So that nothing is lost, write out all the lines below exactly.

> Excerpted records
============

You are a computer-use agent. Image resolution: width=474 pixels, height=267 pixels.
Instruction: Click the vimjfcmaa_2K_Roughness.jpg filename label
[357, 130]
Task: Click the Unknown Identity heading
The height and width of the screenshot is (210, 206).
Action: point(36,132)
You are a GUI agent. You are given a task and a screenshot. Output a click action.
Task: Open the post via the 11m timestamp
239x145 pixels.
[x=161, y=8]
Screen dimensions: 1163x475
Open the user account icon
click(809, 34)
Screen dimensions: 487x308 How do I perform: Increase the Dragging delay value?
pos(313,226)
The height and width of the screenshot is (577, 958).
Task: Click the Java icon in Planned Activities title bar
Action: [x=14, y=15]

============

> Completed exercise
You are a computer-use agent. Image resolution: width=474 pixels, height=267 pixels.
Instruction: Click the vimjfcmaa_2K_Roughness.jpg filename label
[357, 130]
Task: Click the Unknown Identity heading
The height and width of the screenshot is (210, 206).
Action: point(36,132)
You are a GUI agent. You are given a task and a screenshot. Output a click action.
Task: Open the post via the 11m timestamp
239x145 pixels.
[x=161, y=8]
Screen dimensions: 1163x475
Open the user account icon
click(809, 34)
Screen dimensions: 487x308 How do I perform: Increase the Dragging delay value?
pos(313,226)
The height and width of the screenshot is (577, 958).
Task: Click the Java icon in Planned Activities title bar
Action: [x=14, y=15]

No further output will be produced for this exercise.